La Digos aveva ricostruito i loro rapporti internazionali e le disponibilità, in alcuni casi, di camper proprio per stabilire il nesso del pericolo di fuga. Per quanto riguarda l’indagine sulla bomba di Capodanno, il gip Frangini non è convinto che quando uno degli indagati intercettati dice «ho messo un bombone in bocca a Casapound» si riferisca al botto di Capodanno: questa intercettazione ha «veramente poco di giuridico», annota.
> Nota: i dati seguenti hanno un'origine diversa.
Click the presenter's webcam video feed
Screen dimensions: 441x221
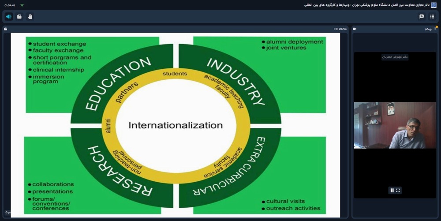(395, 125)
Anche le «conversazioni captate» tra gli indagati «non consentono in alcun modo di ritenere la loro partecipazione all’attentato». Durante le perquisizioni subito dopo l’attentato erano state trovate delle bombolette spray simili a quelle usate per confezionare la bomba. «Erano state rinvenute in un’auto di uno degli indagati ma anche dentro un camper e nella perquisizione a Villa Il Panico», annota il gip Frangini.
Anche sulle «informazioni segrete» in possesso del gruppo — indicate dalla Procura come una provvidenziale fuga di notizie — il gip Frangini è categorico: «Tali fatti di cui potrebbero avvalere gli indagati si sono rivelati inutili, se è vero come è vero che tutti gli indagati sono stati rinvenuti regolarmente».